Tuesday Re-mix – This is a popular post from last year, updated and resubmitted for your consideration and comments.
Finally, brothers, whatever is true, whatever is noble, whatever is right, whatever is pure, whatever is lovely, whatever is admirable—if anything is excellent or praiseworthy—think about such things. Philippians 4:8
Our Native American brothers have an interesting way of describing our conflicted behaviors. They talk about each man having within him two dogs fighting: one good and one bad. They say the dog that wins at the end of the day is the one you have been feeding.
That old saying draws upon an eternal truth about the human condition. We all have a quirky tendency to become the person we believe others perceive us to be. Good or bad, positive or negative, we actually tend to become more and more like we believe others perceive us to be. If you have reared children, you have seen this firsthand. If you tell your child he is “stupid” often enough, he begins to believe you and he fulfills that prophecy. If you tell her she is beautiful inside and out, she begins to believe that and carries herself accordingly. There is something very powerful about our perception of others’ perceptions of us, particularly if those others are ones whom we respect or whose opinions matter to us.
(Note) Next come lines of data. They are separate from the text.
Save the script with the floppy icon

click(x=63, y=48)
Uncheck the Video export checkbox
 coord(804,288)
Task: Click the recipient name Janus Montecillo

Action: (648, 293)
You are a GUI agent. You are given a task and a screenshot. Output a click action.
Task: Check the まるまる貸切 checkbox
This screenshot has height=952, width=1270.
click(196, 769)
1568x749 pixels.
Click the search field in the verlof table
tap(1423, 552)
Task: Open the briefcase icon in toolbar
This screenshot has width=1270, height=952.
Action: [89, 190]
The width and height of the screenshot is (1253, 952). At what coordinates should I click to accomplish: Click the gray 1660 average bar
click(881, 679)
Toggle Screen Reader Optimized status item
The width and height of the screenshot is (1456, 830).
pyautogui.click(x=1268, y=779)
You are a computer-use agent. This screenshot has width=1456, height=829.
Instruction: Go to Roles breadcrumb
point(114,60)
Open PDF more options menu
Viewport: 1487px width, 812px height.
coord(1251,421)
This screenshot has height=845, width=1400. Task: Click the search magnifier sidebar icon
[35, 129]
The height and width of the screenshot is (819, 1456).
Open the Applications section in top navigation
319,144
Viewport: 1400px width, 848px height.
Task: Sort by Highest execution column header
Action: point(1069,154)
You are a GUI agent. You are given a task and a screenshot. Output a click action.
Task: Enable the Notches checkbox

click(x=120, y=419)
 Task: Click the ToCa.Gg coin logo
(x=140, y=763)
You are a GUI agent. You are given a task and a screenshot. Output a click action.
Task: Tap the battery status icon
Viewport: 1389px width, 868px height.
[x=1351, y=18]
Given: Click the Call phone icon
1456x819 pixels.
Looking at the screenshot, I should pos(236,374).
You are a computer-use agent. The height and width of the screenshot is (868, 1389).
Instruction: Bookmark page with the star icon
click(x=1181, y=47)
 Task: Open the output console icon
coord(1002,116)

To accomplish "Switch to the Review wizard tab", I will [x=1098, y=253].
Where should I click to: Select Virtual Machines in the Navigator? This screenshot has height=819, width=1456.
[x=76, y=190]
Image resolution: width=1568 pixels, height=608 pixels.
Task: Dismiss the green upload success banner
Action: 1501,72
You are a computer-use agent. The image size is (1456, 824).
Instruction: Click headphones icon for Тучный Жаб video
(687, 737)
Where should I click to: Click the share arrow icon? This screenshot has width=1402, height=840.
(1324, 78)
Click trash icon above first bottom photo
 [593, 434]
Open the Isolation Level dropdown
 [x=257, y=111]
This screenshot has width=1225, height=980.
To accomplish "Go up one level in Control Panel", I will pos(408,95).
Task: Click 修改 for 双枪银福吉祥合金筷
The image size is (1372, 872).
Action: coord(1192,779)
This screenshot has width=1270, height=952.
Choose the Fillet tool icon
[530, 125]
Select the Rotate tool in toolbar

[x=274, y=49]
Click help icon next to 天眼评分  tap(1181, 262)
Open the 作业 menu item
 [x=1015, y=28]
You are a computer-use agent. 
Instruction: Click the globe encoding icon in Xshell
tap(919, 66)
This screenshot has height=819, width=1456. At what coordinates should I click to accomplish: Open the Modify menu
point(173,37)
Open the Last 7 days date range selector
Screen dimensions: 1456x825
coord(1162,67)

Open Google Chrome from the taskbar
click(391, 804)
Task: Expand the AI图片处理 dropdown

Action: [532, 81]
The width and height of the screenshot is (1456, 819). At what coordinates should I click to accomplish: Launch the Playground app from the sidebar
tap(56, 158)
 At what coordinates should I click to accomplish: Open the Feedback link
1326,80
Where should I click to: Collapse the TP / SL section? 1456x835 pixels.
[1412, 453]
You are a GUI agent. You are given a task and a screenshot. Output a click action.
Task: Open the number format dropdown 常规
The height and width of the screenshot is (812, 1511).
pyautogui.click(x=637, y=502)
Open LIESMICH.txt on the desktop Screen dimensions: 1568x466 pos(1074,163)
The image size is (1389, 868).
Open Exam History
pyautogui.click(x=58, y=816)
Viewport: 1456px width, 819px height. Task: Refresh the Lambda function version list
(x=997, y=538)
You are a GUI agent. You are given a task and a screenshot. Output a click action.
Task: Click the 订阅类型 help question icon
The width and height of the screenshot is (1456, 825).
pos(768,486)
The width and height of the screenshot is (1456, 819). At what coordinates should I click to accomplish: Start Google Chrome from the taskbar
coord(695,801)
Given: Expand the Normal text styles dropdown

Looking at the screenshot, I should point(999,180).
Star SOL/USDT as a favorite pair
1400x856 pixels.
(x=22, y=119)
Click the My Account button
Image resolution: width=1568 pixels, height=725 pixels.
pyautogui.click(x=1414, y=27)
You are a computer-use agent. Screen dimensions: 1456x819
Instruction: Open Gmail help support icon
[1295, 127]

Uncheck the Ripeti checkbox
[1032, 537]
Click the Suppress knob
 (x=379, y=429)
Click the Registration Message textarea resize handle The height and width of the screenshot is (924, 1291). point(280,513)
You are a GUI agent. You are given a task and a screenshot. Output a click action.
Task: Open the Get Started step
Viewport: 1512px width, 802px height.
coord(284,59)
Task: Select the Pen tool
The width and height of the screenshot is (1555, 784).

This is what makes this final word from Paul’s prescription for church conflict such an amazing insight. After walking us through some practical counsel about dealing with conflict in the church, Paul ends his advice with a final tidbit that can literally transform some of the most difficult parties to a conflict.
Paul says that, in the midst of the conflict, while we are practicing all his other counsel, we must learn to see the best in each other and to bring that out in one another. We must learn to “feed the good dog” in one another. Learning to recognize the Christ-like characteristics in others, particularly those others with whom we disagree, is a skill that can actually (over time) transform them. If we were to create a culture in our church where we acknowledge the best in everyone instead of focusing entirely and exclusively on what is wrong with everyone, we would be surprised at the change that might take place.
To change the metaphor a bit to one Paul might have used, each Christian has two parts: the Spirit of God and the flesh. The line between the two is constantly shifting back and forth, so that one day I may act primarily from the Spirit, but the next day anxieties may cause me to act primarily from the flesh. Over time, I will tend to grow one or the other. You, as a respected member of my faith community, can influence that process. You can “nurture” the Spirit in me or the flesh in me, depending on your focus in your relationship to me. Focus on Christ in me (nurture the Christ in me) and watch it grow!
Therefore, Paul’s final word of advice to the church in conflict is truly brilliant. Focus on the Christ in one another, because you’re going to need that side to show up in a big way during this season of conflict. In this way, we can actually inform what others are becoming, and they can actually inform what we are becoming.